I saw that many of the same questions were addressed this week by our friends at The Burning Glass Institute: authors Matt Sigelman and Jeffrey Selingo have just released a new report called Making The Bachelor’s Degree More Valuable. It was written in conversation with the trend toward skills-based hiring, where employers are increasingly requiring specific skills in job postings rather than requiring college degrees. That’s a good thing—but where does it leave the BA?
Here’s what they found after analyzing actual career outcomes of 5 million graduates in the Lightcast database: a bachelor’s degree is immediately valuable within a year of graduation, carrying a 25% wage premium that holds steady over the entire period studied (worth more than four years of experience for workers without a degree). Even in jobs where a degree isn’t required, workers with one end up earning more, because they’re more likely to move into a higher-paying job.
But even demonstrating the worth of the bachelor’s degree doesn’t mean institutions can sit back and let skills-based hiring run its course, because like we saw in the paper above, differences between majors matter. As the Burning Glass Institute report shows, wage premiums for a specific skill can vary by major. For example, they write: “knowing SQL, a programming language, delivers a 11 percent wage premium to a Natural Resources and Conservation major (where SQL is a relatively scarce skill), but only a 4 percent return to a Math and Statistics major (where SQL is a relatively common skill).”

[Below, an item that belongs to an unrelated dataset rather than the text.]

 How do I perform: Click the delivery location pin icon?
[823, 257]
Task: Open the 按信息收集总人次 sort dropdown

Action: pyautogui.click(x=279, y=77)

What all these reports show is that there’s so much to learn from past patterns about how education aligns with success in the labor market. Nothing here is a magical stroke of genius that will solve all problems for institutions, educators, and students, but the more we learn about the connections between schools and the labor market, the better we can align the two and achieve greater success for everyone.
Lastly, I want to touch on the Federal Reserve’s decision to raise interest rates this week by 0.25%, which didn’t come as a huge surprise. Like I mentioned last week, strong numbers on jobs and inflation pointed toward a bigger increase, because inflation has been more stubborn than anticipated—but then the collapse of Silicon Valley Bank and the threat of further instability had the opposite effect. So this decision was necessary to provide stability in the financial markets.
If the Fed had chosen to pause hiking rates for the first time in months, it would signal that the Fed itself is scared of how the banking crisis might continue to unfold, and that would be a disaster. When the Fed is frightened, everyone starts rushing for the lifeboats. A modest increase both fights inflation and contributes to greater financial stability; it was the right call.